It isn't often that a dance program offers as much dancing these days as the Kintz-Mejia Academy of Ballet's showcase last night at Montgomery College's handsome theater in Rockville. Not just the demanding divertissements from two classics, Arthur St. Leon's "La Vivandiere" and Marius Petipa's "Don Quixote," but the three contemporary works on the bill as well stood or fell on the basis of ballet technique and style, rather than by theatrical and dramatic values.

The actual achievement varied, from the highly professional accomplishments of Linda Kintz and Ingrid Fraley to dancing that was of school recital caliber. Yet even when polish was lacking, it's rare for a small group to display as many energetic men as there were on this showcase.

Seven of the men had a workout in "Toccata and Fugue," in which choreographer Mark Mejia combined acrobatics with classical steps, and strobe lights with Bach's counterpoint for the organ.
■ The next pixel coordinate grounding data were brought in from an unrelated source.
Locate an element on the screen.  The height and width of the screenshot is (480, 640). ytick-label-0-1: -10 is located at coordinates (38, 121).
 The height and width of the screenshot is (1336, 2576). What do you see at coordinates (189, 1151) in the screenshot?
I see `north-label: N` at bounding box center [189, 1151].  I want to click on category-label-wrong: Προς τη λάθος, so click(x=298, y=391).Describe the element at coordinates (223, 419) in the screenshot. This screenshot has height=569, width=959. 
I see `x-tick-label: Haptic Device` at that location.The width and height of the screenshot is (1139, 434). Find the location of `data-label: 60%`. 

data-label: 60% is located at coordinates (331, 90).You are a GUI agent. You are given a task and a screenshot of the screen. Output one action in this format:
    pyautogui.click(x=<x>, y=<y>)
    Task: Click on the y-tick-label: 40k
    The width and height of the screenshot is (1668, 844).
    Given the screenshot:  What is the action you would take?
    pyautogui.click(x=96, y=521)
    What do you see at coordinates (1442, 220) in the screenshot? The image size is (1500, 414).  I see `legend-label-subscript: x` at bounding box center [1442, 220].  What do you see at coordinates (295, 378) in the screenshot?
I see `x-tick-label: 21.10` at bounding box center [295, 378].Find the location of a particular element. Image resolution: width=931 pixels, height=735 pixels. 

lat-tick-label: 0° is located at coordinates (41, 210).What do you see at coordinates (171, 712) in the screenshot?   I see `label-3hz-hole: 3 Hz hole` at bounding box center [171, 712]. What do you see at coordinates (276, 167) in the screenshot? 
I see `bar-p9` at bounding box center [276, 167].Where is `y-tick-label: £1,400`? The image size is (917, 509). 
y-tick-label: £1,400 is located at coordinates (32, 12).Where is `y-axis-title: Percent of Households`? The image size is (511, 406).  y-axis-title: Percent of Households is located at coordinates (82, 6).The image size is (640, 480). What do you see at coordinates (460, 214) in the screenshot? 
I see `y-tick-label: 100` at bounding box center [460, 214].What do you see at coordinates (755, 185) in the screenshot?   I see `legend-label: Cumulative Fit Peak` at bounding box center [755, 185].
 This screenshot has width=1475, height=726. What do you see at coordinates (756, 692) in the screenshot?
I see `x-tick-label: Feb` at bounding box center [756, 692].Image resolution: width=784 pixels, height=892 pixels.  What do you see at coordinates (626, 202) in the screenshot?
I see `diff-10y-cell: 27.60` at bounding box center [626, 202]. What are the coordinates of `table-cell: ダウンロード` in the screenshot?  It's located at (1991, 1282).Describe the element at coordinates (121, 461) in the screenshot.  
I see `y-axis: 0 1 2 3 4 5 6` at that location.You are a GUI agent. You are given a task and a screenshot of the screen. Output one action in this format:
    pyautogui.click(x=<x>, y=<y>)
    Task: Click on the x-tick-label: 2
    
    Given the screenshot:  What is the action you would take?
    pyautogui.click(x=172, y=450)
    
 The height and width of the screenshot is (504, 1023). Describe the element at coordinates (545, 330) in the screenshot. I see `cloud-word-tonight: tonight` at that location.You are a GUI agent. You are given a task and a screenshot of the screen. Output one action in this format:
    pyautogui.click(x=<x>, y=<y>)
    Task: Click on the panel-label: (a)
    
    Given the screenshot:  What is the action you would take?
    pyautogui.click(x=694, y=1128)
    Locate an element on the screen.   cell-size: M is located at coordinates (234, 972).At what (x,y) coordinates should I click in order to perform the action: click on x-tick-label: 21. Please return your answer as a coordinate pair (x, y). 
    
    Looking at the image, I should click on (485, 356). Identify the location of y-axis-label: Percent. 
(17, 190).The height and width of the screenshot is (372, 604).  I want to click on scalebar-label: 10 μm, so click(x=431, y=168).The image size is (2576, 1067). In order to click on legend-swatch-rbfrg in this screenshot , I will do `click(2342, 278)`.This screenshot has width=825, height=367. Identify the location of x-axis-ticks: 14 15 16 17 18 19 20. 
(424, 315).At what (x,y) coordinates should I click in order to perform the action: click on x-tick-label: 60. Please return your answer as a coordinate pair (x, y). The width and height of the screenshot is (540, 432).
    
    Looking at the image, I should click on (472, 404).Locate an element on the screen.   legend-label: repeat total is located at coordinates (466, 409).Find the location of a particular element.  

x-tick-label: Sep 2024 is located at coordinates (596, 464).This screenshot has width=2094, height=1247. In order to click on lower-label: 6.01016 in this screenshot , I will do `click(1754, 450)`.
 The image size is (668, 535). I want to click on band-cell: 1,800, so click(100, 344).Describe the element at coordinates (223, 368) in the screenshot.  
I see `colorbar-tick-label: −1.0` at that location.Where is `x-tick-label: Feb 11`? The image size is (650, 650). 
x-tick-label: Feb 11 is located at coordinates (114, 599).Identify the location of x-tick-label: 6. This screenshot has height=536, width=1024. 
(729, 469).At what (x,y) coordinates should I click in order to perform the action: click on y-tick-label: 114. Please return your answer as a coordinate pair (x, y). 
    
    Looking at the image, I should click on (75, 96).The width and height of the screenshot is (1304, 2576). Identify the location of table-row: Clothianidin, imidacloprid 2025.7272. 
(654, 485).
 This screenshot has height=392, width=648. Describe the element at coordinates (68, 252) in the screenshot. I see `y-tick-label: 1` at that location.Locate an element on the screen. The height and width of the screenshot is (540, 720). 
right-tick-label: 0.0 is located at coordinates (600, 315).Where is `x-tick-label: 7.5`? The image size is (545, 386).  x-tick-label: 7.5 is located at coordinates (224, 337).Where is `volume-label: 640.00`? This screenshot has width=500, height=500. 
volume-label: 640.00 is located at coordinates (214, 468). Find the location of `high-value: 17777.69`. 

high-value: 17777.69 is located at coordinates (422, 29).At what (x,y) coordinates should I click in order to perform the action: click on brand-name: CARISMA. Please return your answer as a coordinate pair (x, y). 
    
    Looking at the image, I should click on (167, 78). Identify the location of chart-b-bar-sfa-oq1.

Mejia isn't a very skilled maker of dances. In the Bach piece as well as in his "Walpurgisnacht," to the ballet music from Gounod's opera "Faust," the performers are sometimes left waiting akwardly between passages. Nonetheless, Mejia seems committed to pure choreography, for he never fills in the gaps with mere stage business.

Kintz and Fraley are different types of dancers. Fraley is lyrical with a line that, though delicate, is capable of spatial sweep. In the midst of the "Walpurgisnacht" orgy, which Mejia makes into a romp for beach boys and bunnies more than a bacchanal for mythological characters, Fraley displayed subtlety and fine phrasing. Kintz is strong and clean. Not only in the "Don Quixote" but also in Vassili Sulich's Apache dance with insect imagery, "Mantodea," each movement was honed to look classical.

Kathi Ferguson, Michael Denham and four colleagues tackled the intricate beats, sudden jumps and tight turns of "La Vivandiere" bravely and one could get an inkling of this ballet's buoyancy. Richard Richards, who capered as the Pan figure in "Walpurgisnacht," had more force than finesse. A common fault in the company was a tendency to hunch when the dancing shifted into high gear.